Machine Learning Execution Time in Asset Pricing

Machine Learning will quite certainly continue to be a hot topic in 2024 (to which extent we would rather not bet! 🙂 ) and the prevalence of the usage of artificial intelligence (AI) for individual stock picks of both individual and institutional investors is here to stay. And we are committed to bringing you new developments and keeping you in the loop. Today, we will review original research from Demirbaga and Xu, (2023) that highlights the critical role of machine learning model execution time (combination of time for ML training and prediction) in empirical asset pricing. The temporal efficiency of machine learning algorithms becomes more pivotal, given the necessity for swift investment decision-making based on the predictions generated from a lot of real-time trading data.

Their study comprehensively evaluates execution time across various models and introduces two time-saving strategies: feature reduction and a reduction in time observations.
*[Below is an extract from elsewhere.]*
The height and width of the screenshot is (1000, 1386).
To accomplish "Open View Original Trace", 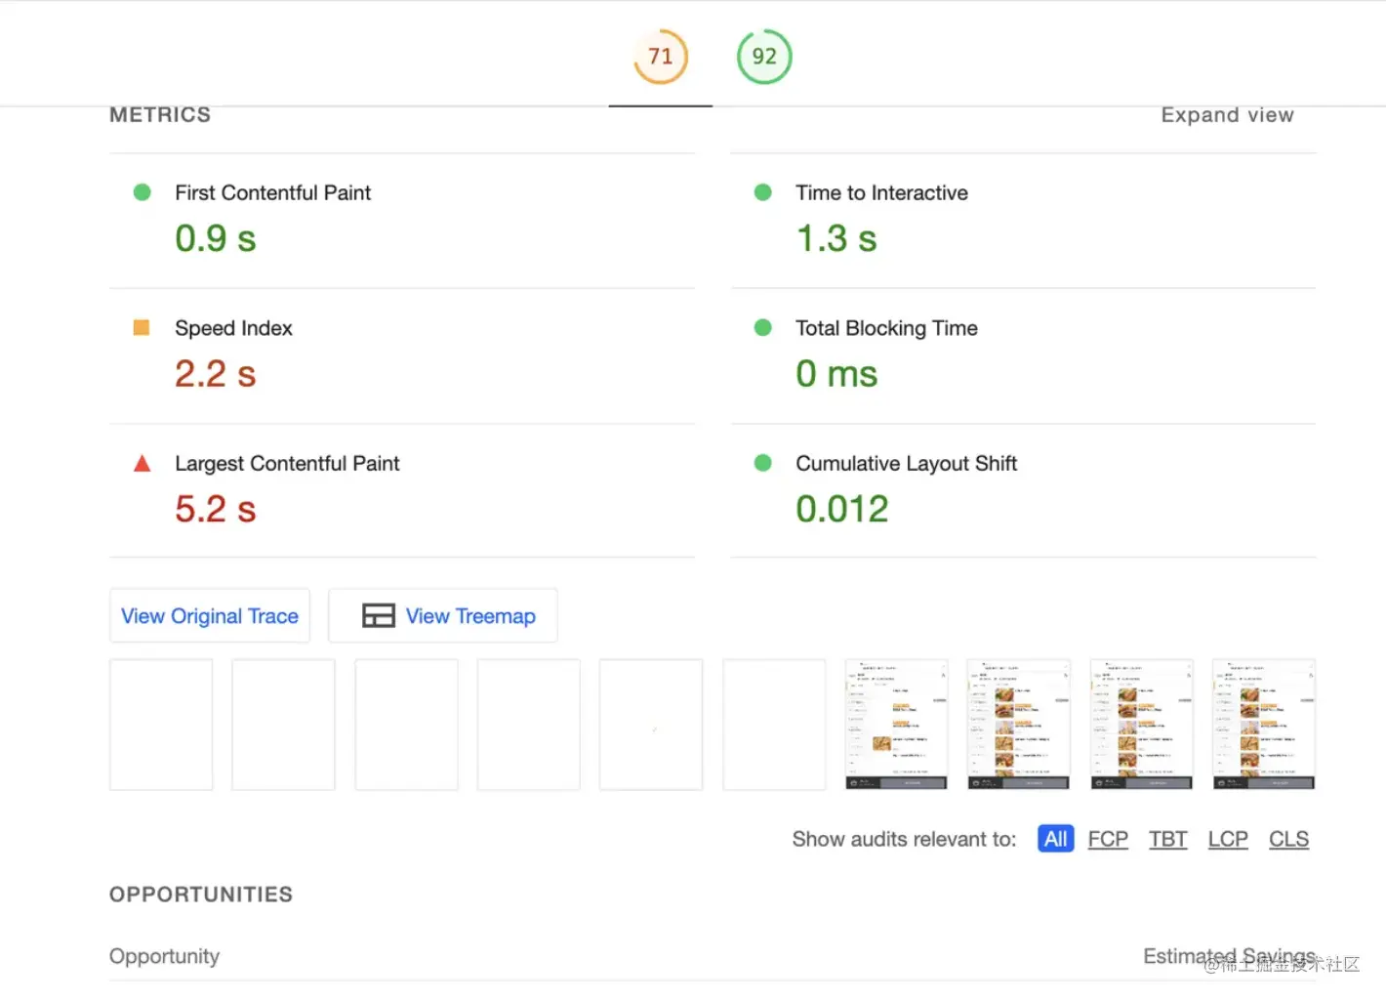I will pyautogui.click(x=210, y=615).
Notably, XGBoost (short for eXtreme Gradient Boosting, that mitigates inefficiencies by analyzing the feature distribution across all data points within a leaf node and leveraging this insight to narrow the search space for possible feature splits) emerges as a top-performing model, combining high accuracy with relatively low execution time compared to other nonlinear models.

Figure IV provides an ascending-order depiction of training and prediction times for these models. Linear, LASSO and ridge regression exhibit short training and prediction times, falling below 0.5 seconds. XGBoost outperforms gradient boosting in terms of both R2 and overall execution time. While random forest and decision trees exhibit reasonably high R2, their training and prediction times are suboptimal. The primary trade-off between predictive performance and execution time emerges between XGBoost and regression models (linear and ridge). XGBoost surpasses regressions by at least 0.16 in terms of R2, yet the training times of regression models are significantly shorter than XGBoost.
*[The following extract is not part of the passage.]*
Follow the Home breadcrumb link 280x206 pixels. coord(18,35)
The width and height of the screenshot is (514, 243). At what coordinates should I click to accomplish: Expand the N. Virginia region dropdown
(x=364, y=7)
At last, findings underscore the interplay between model accuracy and execution time in enabling good investment decisions. For future studies, exploring additional time-efficient algorithms and assessing execution time in different financial contexts could yield valuable insights. Additionally, future research may explore the daily data for forecasting the next day’s equity returns.
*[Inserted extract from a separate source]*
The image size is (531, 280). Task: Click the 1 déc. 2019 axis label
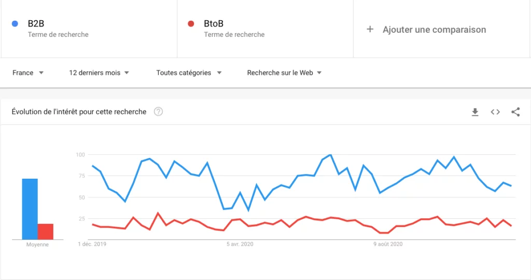click(92, 244)
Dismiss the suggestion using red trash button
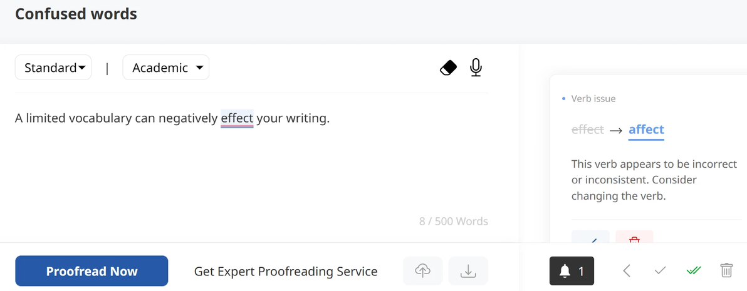 (x=634, y=237)
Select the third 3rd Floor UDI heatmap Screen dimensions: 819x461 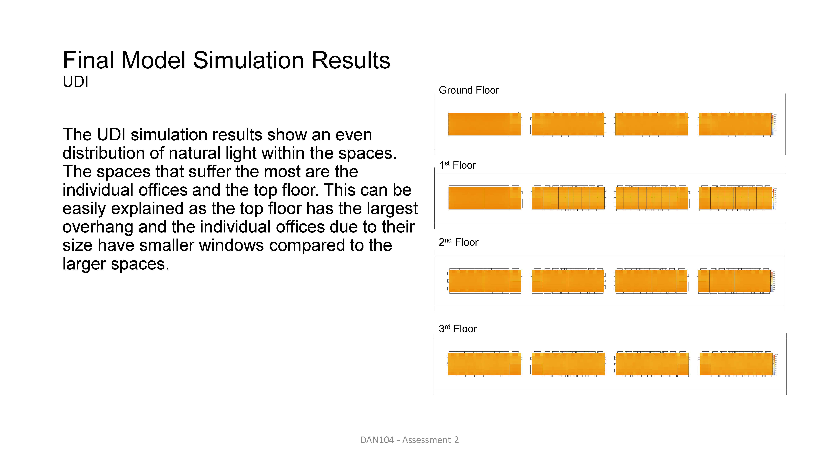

Authors: Umit Demirbaga and Yue Xu

Title: Machine Learning Execution Time in Asset Pricing

Link: https://papers.ssrn.com/sol3/papers.cfm?abstract_id=4587923

Abstract:

In the fast-paced world of finance, where timely decisions can yield substantial gains or losses, machine learning models with time-consuming training and prediction may miss crucial market timing opportunities. This study examines the machine learning model execution time including both training and prediction phases, in empirical asset pricing. We conduct a comprehensive analysis of machine learning execution time, examining ten models and introducing two strategies to save time: feature reduction and the reduction of time observations. Our findings reveal that XGBoost stands out as a top performer, demonstrating relatively low execution times compared to other machine learning models, with exceptional accuracy, boasting an out-of-sample R-Squared of 0.78 and a Sharpe ratio of 1.76. Furthermore, feature reduction and shorter time observations reduce execution time by as much as 18 times while also slightly enhancing investment performance. This research underscores the vital interplay between model accuracy and execution time to make accurate and prompt investment decisions in practice.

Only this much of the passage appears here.